Адъютант охотно отвечал на все вопросы. Потом ему надоела, как он считал, пустая болтовня, и чтобы отвязаться от настырного мужика, буркнул:

— Большим человеком все интересуются, что да как. Я уж ко всему привык. Вот заночуешь у нас и увидишь его, и начальника штаба, и штабных командиров. Хорошие люди, простые, добрые.

— Хоть разумные?

— А ты сомневаешься? — Мишка повернулся к Криворотому и посмотрел на него подозрительно.

Тот смутился:

— Сомневаться, конечно, не сомневаюсь, но фрицы им трудную задачку подкинули.

— С блокадой этой?

— Ну да.

— Я думаю, выдюжим. Вот и мы немного поможем. Если здесь одни патроны, — он кивнул на мешок, — то их хватит, чтобы хорошо стукнуть фрицев. Сделаем прорыв и вырвемся из фашистских щупалец на волю. Эх, а потом… Раздобуду я, Егорка, себе нового коня. Да как пойдем гулять по вражеским тылам, аж гай загудит…

— Эх, если бы так было… — притворно вздохнул Криворотый. — А мне кажется: все сгинем, пропадем в этом болоте.

— Ты что, сомневаешься? — возмутился Русак. — Балда ты после этого!

— Видишь, как немцы напирают. Говорят, Носке, их полковник, стратег отменный. Где ни был, всюду выигрывал операции.

— А под Сталинградом был?

— Не знаю…

— Ну тогда молчи, — сердито посмотрел на Егора Мишка. — Мне кажется, этот стратег не один раз спину нам показывал. И тут покажет. Вот кое-что нам Москва подбросила, что-то и мы своим умом прикинем… Фу ты, ну ты. И будем жить! А фашистам все равно крышка!

— Легко у тебя все выходит. Не забывайся: был на коне, а сегодня пеший. А что будет завтра?

— Ну хватит! Не сыпь соль на рану. Подымайся, потопаем!

Длинный клин болота кончился. Вышли на твердый грунт, на котором росли старые кряжистые деревья. Здесь запахло грибной сыростью и сухой хвоей. На первом же пригорке они упали на траву.

Мишка Русак сказал:

— Ну и впряг же ты меня в работу. Это за то, что вытащил тебя из трясины… — Он, конечно, шутил, говорил с подначкой. Ему было весело: видел, что приходит конец их трудному пути.

Криворотый успел снять сапоги. Одна нога была растерта в кровь. Слушая Мишку, он понимал его настроение и злился. Вот освободится парень от мороки и станет вольным казаком. А ему, Егору, до воли далеко, ох как далеко!

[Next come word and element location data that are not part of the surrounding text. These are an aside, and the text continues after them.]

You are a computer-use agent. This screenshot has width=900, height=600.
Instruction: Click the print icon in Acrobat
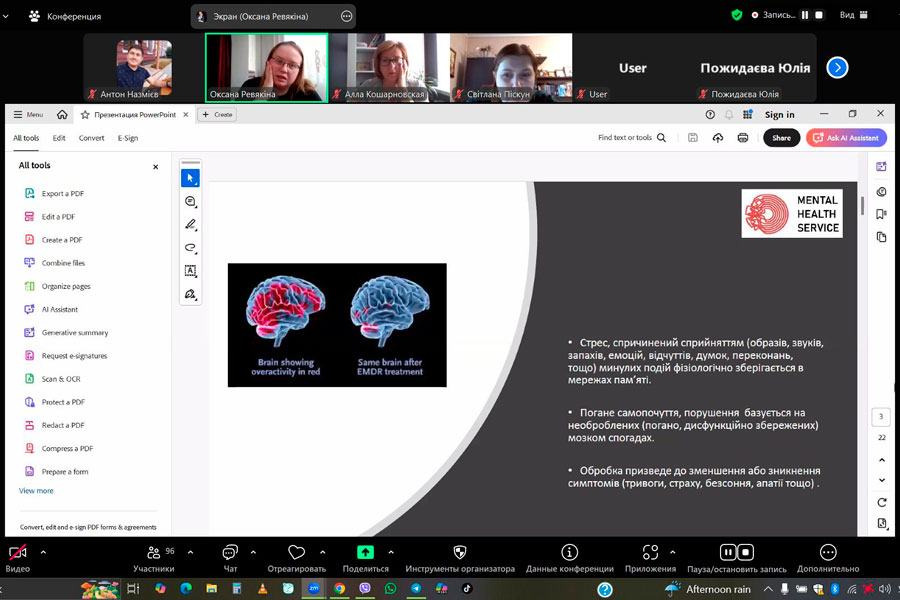click(x=743, y=138)
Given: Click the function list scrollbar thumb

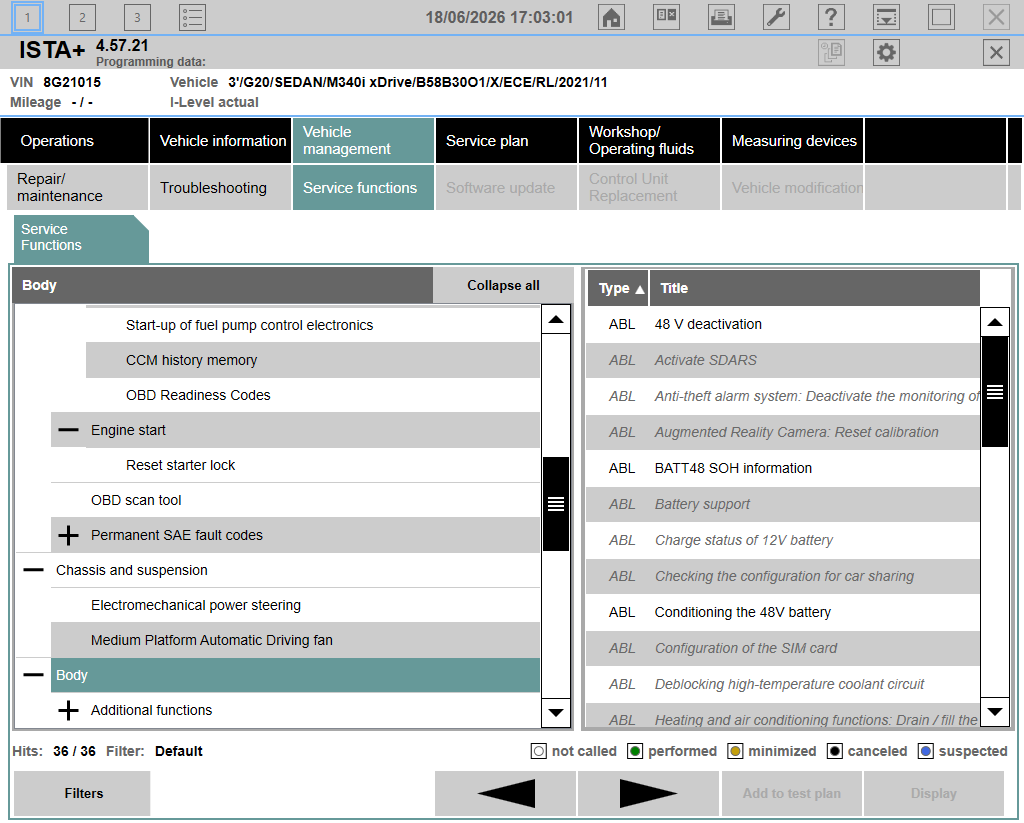Looking at the screenshot, I should 995,392.
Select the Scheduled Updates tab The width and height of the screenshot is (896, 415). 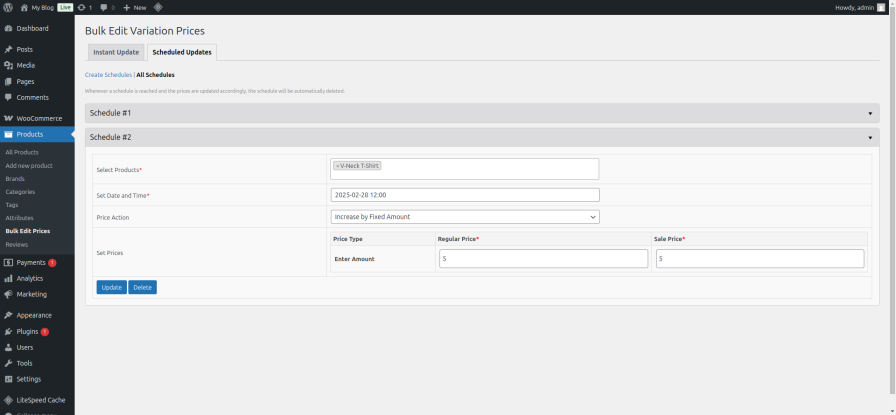[181, 52]
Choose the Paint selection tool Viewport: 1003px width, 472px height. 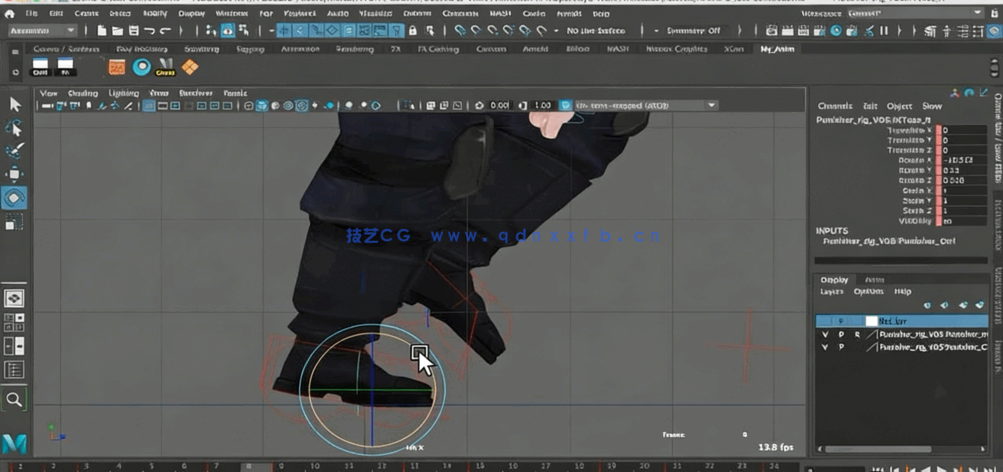[15, 151]
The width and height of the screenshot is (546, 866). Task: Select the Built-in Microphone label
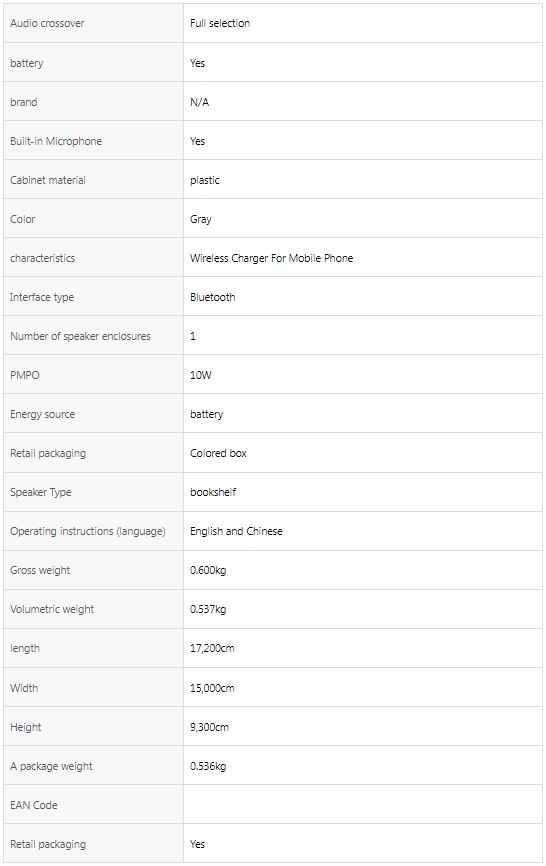56,141
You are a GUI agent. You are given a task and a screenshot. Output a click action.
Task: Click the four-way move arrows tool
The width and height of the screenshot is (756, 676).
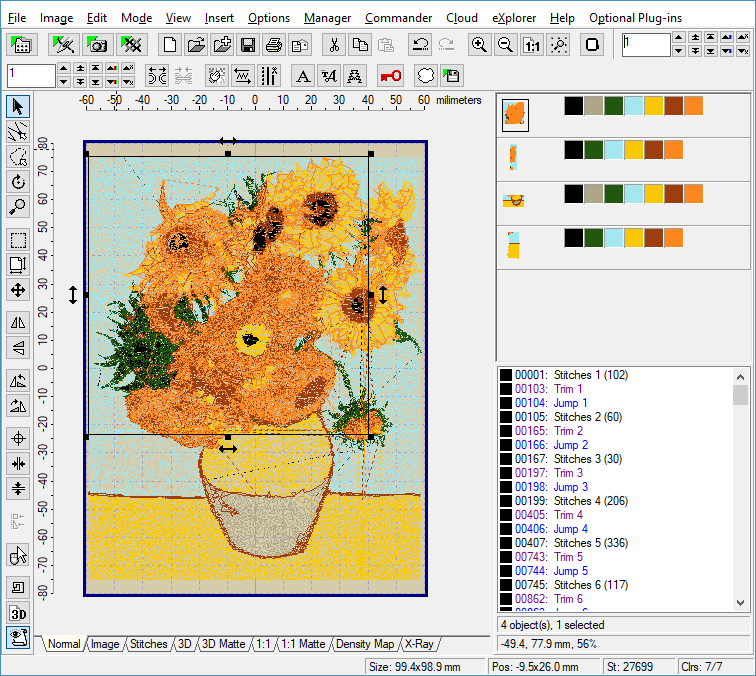(x=17, y=290)
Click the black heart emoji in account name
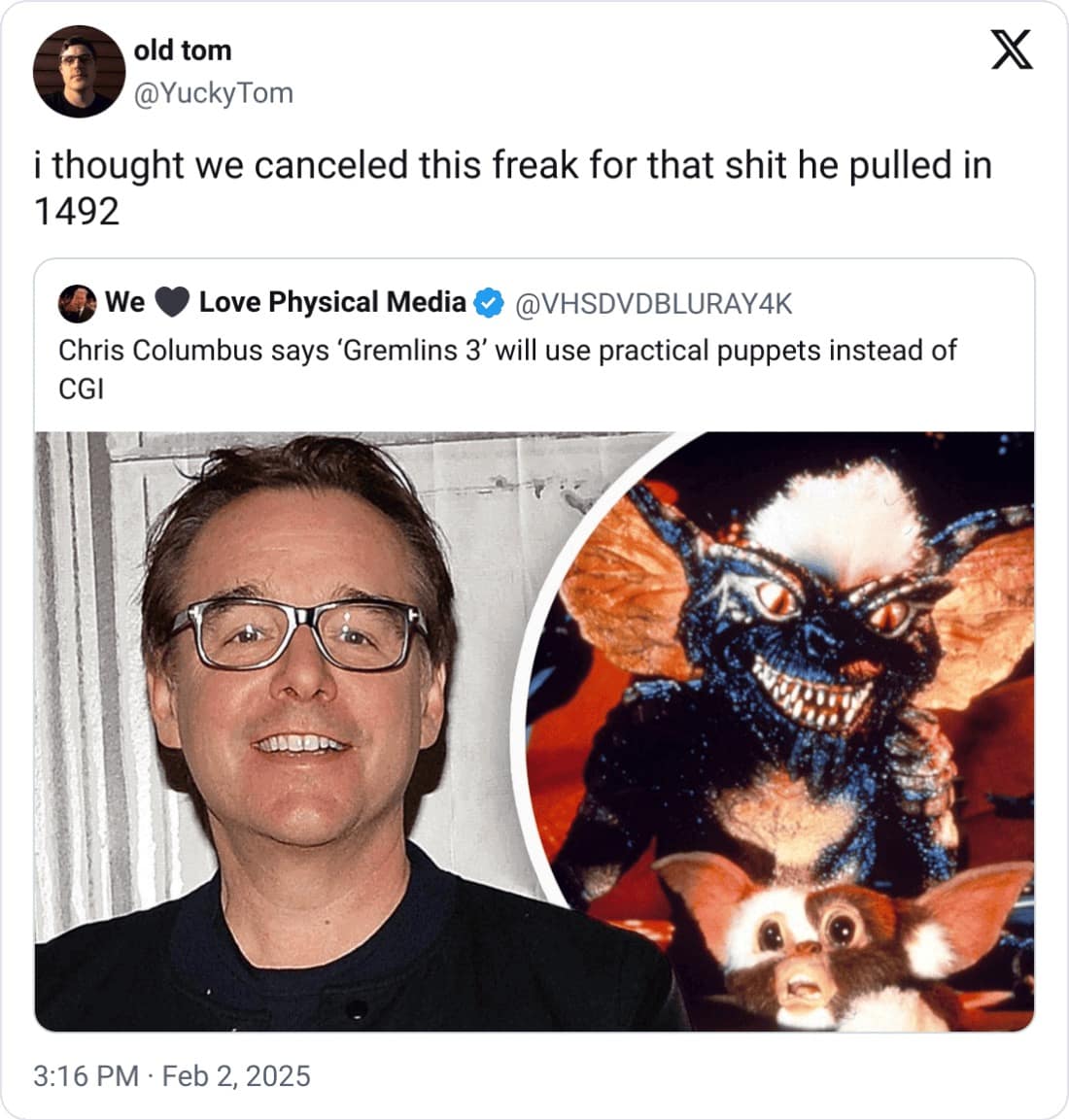The image size is (1069, 1120). (171, 303)
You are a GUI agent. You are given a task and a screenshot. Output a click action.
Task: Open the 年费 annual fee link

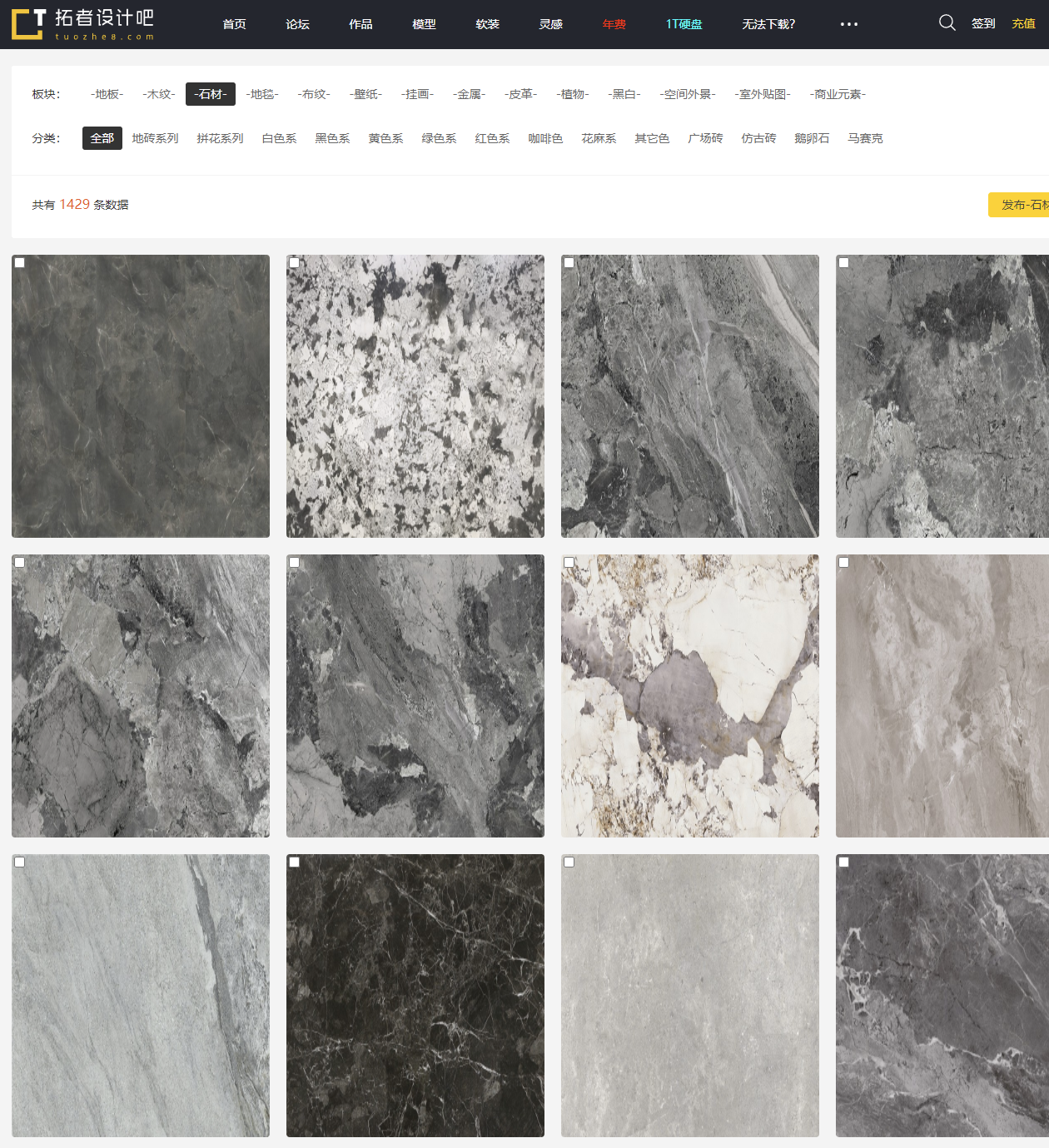tap(614, 24)
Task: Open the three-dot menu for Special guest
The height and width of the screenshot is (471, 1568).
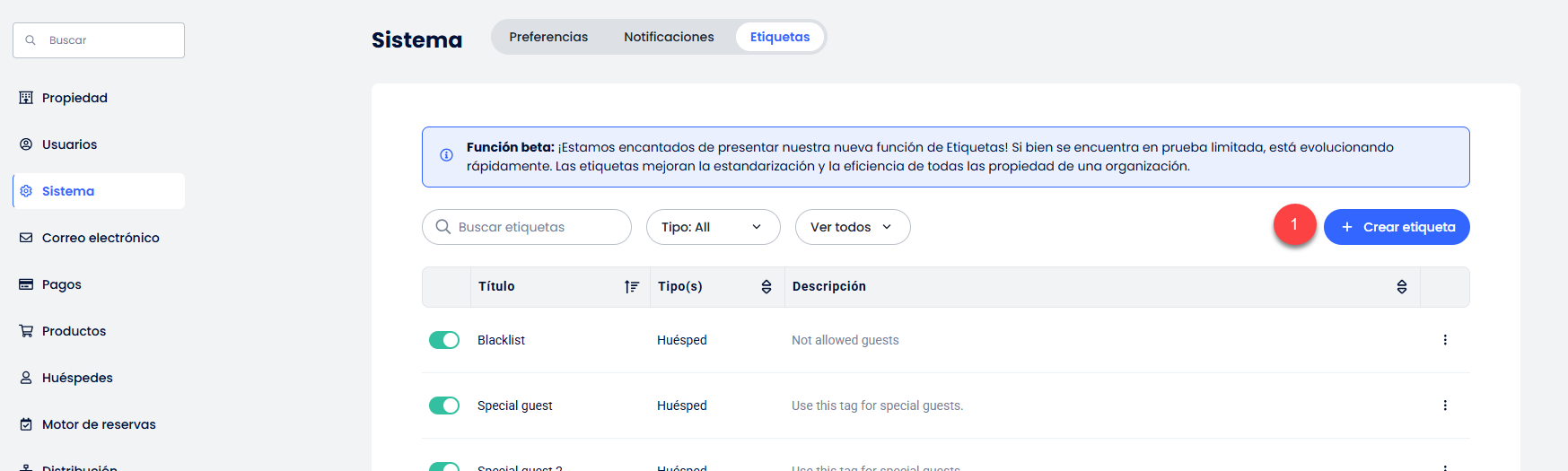Action: pyautogui.click(x=1444, y=406)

Наоборот, с каждым шагом, который приближал его к партизанскому штабу, росли беспокойство и неуверенность в себе. Беспокоила мысль: что будет впереди? А вдруг… Ох это вдруг. А все этот Фридрих Носке… Придумал же такое, ловко подцепил его на крючок… Чтоб ему скула в бок!

…Шумят, качаются над головой верхушки вековых сосен. Тяжелые думы одолевают Криворотого. Хорошо, если партизаны отнесутся к нему с доверием, а если наоборот?..

Криворотый поежился от этой мысли… Невыносимо захотелось пить.

— Схожу воду поищу, — сказал он разомлевшему от усталости Мишке, который блаженно растянулся в тени старого граба.